Geese to be watched for bird flu

Scientists will monitor snow geese in the Stanwood and Skagit Valley areas this fall as part of a statewide effort to check migratory birds for signs of bird flu.

“This year, we’re really stepping up our efforts,” said Don Kraege, who is a manager overseeing water fowl issues for the state Department of Fish and Wildlife.

Some $440,000 in state and federal funds will be spent during the next year in monitoring for avian flu in migratory birds, he said.

The efforts will include checks of shorebirds on the Washington coast in late July, Kraege said. Monitoring of snow geese and other migratory birds will begin in September or October.

In addition to the monitoring of snow geese around Stanwood and Skagit County, there will be checks of trumpeter swans in Whatcom County and cackling geese in the Vancouver, B.C., area, said Kristin Mansfield, a veterinarian for state Department of Fish and Wildlife.

Monitoring for the bird flu virus is part of national and international efforts to look for signs that the virus is spreading.

The influenza virus is found primarily in birds, but infections also can occur in humans in close contact with infected birds.

International attention is being focused on the virus because of concerns it could mutate and spread easily among humans, possibly triggering a global flu pandemic.

The virus can also wipe out domestic poultry flocks. When bird flu was detected among British Columbia poultry flocks in 2004, 17 million birds were destroyed in efforts to help stop its spread.

▸ Stored data
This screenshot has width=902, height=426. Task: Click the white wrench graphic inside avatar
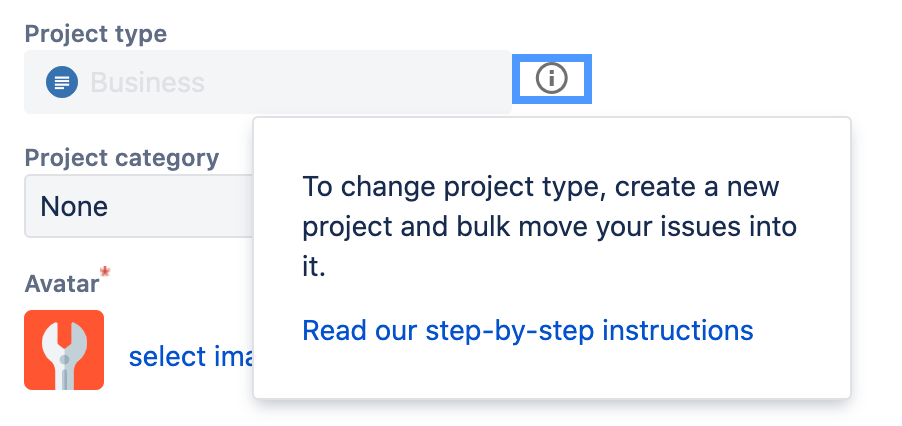(64, 355)
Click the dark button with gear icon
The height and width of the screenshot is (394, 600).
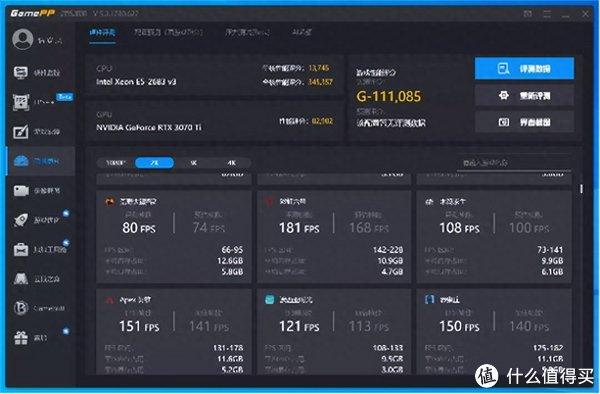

▸ Complete the following
A - Shorten the paragraph of the bird flu article that begins "In addition to the monitoring of snow geese" and keep its main facts.
B - Write the next part of the bird flu article.
None of the lines are needed here.

▸ Activity answers
A - Kristin Mansfield, a state Department of Fish and Wildlife veterinarian, said the snow goose monitoring around Stanwood and Skagit County will be joined by checks of trumpeter swans in Whatcom County and cackling geese in the Vancouver, B.C., area.

B -
The bird flu virus now circulating in Asia, Europe and Africa “still remains primarily a bird disease,” Mansfield said.

Washington’s farmers are being asked to report any large die-offs of chicken flocks or signs of infection to the state veterinarian’s office, she said.

Symptoms of the disease in chickens include sneezing, listlessness, nasal discharge and diarrhea, Mansfield said.

“It could really devastate the (poultry) industry if it got into those flocks,” she said.

About 10 percent of Washington’s 2,500 commercial poultry farms are in Snohomish County, according to U.S. Department of Agriculture statistics from 2002, the latest numbers available. The 224 chicken farms in Snohomish County had flocks numbering about 362,000 birds.

Although it’s now relatively rare for the virus to affect humans, it is thought to have killed more than 100 people in several Asian nations. Sick chickens are suspected of spreading the virus.

Bird flu is worth monitoring “because the potential risk is huge,” said Donn Moyer, a spokesman for the state Department of Health. “You don’t want to find out too late.”